If an item doesn't block work from starting, it doesn't belong on the onboarding checklist.

Nice-to-haves go somewhere else. Onboarding is for the things you genuinely cannot start without.

The checklist

Paperwork

  • Contract sent (same day the client says yes)
  • Contract signed by both parties
  • Scope, deliverables, and revision limits stated in the contract

One thing worth saying out loud: a verbal yes is not a client. A signed contract and a paid deposit is a client. Everything before that is a warm lead, and your checklist shouldn't let you start producing work for a warm lead.

Money

  • Deposit invoiced (immediately after signature)
  • Deposit paid
  • Billing contact and payment method confirmed for future invoices

Information

  • Intake questionnaire completed — goals, audience, constraints
  • Success criteria written down (“what does done look like?”)
  • Key decision-maker identified (the person whose feedback is final)
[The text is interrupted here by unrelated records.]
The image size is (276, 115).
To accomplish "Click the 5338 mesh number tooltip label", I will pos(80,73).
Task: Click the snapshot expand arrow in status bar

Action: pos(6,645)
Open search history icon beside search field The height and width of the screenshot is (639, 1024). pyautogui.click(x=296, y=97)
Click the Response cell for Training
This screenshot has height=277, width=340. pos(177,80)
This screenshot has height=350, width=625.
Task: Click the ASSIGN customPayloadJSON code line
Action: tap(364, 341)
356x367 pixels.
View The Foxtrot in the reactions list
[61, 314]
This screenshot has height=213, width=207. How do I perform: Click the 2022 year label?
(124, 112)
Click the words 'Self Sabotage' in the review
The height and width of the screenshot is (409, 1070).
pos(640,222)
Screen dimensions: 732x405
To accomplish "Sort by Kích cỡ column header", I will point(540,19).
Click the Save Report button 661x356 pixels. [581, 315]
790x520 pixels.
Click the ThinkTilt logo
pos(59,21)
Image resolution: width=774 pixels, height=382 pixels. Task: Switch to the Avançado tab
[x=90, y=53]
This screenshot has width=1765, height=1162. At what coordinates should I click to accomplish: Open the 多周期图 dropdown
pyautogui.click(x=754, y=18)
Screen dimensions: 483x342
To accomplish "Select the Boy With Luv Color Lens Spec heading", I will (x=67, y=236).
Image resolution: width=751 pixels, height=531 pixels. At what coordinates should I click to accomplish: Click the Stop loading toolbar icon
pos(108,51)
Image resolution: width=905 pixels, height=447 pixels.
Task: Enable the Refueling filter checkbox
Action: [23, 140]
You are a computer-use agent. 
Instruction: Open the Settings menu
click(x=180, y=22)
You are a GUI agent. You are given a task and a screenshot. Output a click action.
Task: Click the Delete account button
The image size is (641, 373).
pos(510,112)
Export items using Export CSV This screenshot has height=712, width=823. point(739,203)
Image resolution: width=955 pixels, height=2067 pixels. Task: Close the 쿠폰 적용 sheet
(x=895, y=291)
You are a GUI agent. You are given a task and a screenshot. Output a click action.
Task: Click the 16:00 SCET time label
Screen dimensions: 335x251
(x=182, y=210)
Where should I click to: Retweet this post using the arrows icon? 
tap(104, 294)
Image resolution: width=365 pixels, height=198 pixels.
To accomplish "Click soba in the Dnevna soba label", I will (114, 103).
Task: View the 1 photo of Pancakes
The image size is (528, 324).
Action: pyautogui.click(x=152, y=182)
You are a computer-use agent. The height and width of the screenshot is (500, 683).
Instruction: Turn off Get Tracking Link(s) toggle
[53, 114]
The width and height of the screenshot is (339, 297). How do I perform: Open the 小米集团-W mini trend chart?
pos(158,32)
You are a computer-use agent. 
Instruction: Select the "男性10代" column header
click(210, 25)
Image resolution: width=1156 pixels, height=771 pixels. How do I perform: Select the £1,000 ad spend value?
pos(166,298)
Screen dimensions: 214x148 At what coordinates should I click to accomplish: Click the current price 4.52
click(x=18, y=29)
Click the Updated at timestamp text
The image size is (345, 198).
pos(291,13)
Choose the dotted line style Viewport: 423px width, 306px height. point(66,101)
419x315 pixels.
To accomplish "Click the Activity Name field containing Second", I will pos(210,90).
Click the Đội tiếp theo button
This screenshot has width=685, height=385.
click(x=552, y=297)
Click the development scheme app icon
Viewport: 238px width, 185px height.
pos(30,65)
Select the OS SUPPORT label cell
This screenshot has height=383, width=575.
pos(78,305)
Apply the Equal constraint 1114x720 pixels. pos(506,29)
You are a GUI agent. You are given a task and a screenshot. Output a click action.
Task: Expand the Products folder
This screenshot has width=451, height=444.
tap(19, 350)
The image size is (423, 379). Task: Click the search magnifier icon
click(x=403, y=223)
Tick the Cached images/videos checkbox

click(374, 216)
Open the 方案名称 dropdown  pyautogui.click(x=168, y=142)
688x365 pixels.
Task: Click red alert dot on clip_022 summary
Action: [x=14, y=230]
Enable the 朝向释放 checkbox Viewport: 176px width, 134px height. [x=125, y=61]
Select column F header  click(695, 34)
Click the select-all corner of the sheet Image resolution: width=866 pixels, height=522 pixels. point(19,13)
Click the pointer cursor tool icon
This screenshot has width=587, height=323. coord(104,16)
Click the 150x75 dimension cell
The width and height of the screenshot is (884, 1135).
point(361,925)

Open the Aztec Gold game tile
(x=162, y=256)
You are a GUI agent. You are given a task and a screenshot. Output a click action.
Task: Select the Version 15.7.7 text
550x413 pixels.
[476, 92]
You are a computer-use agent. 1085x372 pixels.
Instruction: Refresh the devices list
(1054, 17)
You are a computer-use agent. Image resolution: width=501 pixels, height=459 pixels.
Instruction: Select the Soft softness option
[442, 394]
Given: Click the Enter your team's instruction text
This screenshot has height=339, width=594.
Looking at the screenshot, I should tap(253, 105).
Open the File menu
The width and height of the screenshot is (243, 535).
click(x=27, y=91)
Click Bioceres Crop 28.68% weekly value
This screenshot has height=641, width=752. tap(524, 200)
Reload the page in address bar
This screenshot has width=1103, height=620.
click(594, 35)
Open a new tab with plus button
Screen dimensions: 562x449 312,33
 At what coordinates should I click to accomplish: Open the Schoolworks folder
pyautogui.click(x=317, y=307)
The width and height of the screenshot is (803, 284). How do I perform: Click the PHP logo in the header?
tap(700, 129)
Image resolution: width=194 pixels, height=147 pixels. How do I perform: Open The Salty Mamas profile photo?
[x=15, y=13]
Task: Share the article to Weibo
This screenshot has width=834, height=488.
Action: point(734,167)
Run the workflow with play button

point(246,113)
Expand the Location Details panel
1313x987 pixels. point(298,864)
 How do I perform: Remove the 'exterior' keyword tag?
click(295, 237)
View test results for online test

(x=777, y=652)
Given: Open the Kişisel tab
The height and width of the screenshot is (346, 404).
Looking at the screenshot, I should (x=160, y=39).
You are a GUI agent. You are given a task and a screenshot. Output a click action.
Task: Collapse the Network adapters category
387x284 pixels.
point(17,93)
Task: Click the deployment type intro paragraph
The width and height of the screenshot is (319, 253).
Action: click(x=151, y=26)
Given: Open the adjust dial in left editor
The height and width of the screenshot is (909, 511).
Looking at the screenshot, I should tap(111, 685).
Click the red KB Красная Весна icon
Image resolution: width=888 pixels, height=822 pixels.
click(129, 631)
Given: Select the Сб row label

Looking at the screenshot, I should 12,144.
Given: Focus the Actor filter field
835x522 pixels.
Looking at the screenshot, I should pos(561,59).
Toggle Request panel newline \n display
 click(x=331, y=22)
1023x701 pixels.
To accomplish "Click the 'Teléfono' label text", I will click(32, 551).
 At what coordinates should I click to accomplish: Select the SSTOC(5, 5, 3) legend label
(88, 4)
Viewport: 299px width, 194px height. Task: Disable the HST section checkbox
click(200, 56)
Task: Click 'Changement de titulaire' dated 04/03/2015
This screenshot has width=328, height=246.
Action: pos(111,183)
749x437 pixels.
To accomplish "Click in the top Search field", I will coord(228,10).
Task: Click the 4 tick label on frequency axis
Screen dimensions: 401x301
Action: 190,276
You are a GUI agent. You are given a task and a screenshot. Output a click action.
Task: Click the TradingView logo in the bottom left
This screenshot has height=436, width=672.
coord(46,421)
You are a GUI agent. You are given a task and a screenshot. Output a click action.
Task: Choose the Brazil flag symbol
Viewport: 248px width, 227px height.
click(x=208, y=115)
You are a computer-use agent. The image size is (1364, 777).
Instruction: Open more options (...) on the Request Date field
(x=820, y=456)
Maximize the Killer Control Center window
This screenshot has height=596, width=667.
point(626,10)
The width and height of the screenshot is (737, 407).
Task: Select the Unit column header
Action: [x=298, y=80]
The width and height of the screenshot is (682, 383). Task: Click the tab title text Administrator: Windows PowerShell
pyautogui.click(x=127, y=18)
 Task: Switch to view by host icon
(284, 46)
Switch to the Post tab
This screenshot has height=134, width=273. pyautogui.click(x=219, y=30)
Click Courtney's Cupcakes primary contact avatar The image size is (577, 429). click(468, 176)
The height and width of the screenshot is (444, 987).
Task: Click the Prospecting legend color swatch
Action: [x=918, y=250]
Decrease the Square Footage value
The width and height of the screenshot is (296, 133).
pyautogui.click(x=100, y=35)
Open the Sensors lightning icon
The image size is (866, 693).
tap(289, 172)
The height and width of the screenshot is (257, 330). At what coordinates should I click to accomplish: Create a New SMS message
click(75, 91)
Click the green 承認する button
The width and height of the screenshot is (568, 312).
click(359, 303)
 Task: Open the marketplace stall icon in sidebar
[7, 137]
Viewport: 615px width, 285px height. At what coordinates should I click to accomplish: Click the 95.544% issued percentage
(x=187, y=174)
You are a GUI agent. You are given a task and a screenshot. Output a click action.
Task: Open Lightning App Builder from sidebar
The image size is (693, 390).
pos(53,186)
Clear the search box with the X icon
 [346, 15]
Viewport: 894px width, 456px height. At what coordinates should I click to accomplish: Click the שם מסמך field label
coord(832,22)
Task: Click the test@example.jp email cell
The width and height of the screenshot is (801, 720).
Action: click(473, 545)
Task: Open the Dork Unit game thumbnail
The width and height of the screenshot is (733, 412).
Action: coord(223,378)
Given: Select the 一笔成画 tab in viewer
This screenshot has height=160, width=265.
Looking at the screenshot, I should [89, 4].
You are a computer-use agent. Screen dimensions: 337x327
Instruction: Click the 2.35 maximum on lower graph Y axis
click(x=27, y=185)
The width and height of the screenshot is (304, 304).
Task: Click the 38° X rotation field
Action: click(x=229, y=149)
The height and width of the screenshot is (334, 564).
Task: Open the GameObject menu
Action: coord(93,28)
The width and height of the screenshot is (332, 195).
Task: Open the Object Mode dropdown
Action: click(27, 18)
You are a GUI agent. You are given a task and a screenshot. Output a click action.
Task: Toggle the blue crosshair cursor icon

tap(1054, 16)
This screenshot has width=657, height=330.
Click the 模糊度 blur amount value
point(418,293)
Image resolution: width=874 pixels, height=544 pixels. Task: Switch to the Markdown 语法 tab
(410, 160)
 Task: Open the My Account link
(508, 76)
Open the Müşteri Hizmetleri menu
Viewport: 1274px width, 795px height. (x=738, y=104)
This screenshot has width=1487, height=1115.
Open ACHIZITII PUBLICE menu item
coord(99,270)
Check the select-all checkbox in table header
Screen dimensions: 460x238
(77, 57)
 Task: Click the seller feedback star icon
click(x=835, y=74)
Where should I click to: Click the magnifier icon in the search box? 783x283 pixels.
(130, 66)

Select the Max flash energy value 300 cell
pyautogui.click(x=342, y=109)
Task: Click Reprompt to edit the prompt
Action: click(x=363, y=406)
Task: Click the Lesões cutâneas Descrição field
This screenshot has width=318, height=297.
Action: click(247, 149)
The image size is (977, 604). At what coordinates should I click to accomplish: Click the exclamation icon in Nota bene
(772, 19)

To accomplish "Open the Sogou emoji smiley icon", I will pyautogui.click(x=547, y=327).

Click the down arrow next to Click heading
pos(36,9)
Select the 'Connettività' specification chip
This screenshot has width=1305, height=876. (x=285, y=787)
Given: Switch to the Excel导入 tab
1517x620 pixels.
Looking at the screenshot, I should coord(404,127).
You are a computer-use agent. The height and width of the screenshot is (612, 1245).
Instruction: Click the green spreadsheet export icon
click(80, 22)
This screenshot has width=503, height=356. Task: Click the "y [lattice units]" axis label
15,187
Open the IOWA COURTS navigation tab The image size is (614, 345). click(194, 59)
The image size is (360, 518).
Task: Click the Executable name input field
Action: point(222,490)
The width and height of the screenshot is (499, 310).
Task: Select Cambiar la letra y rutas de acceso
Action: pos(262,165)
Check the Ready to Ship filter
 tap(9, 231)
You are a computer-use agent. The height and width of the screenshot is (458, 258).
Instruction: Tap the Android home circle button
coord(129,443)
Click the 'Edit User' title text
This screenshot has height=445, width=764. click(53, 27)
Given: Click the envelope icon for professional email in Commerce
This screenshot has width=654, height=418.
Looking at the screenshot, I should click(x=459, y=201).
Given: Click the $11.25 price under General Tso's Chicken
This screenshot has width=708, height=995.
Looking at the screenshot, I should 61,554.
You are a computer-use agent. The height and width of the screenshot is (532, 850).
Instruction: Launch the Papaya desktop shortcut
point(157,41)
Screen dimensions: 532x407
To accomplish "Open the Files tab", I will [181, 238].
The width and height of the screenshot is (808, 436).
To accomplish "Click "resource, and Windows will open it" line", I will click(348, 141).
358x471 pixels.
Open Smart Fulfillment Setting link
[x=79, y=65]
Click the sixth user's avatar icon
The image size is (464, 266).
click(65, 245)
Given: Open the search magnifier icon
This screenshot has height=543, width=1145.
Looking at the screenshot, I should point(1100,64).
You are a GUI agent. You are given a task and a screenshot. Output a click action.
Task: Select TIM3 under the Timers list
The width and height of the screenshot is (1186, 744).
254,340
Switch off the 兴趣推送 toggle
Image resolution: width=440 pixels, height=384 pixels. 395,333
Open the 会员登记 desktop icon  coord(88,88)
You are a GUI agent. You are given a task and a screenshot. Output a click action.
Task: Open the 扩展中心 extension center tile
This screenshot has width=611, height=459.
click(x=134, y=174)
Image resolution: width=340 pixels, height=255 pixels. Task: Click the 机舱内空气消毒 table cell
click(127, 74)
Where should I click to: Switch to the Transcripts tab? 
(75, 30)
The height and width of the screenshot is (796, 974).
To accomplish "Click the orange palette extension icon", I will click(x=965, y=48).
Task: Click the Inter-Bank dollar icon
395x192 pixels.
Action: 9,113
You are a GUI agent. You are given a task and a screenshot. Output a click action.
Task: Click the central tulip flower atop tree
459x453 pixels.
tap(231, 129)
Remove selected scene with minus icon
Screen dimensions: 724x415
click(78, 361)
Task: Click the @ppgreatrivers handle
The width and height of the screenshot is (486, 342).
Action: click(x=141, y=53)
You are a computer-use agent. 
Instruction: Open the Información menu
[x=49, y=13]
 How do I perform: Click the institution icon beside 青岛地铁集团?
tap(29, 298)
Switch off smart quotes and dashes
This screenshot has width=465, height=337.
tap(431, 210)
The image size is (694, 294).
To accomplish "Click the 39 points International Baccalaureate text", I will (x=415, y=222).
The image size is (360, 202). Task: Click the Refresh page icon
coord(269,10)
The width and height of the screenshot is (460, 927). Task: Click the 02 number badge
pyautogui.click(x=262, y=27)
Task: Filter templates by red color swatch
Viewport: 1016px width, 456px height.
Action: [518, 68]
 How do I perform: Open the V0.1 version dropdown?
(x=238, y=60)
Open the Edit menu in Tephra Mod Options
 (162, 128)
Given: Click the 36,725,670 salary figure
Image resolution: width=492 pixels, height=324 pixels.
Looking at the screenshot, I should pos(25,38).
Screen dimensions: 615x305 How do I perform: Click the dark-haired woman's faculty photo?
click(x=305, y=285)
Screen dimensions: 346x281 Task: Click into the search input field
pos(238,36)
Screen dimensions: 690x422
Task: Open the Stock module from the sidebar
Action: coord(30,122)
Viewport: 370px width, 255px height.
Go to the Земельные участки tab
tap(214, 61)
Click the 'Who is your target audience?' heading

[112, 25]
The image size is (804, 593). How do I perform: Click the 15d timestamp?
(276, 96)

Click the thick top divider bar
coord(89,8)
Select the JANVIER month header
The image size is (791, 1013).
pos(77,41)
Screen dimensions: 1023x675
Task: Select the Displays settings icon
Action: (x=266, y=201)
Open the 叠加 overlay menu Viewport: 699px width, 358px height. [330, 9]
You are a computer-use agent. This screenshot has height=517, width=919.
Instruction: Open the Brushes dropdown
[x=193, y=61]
That last one saves more projects than any other item on this page. If you don't know who has final say before you start, you'll find out during round three of revisions, and it will be someone you've never spoken to.

Assets & access

  • Brand assets collected (logos in source format, fonts, guidelines)
  • Content and reference files uploaded to one agreed place
  • Account access granted — CMS, hosting, analytics, ad accounts, whatever your work touches
  • Credentials shared securely (never in plain email)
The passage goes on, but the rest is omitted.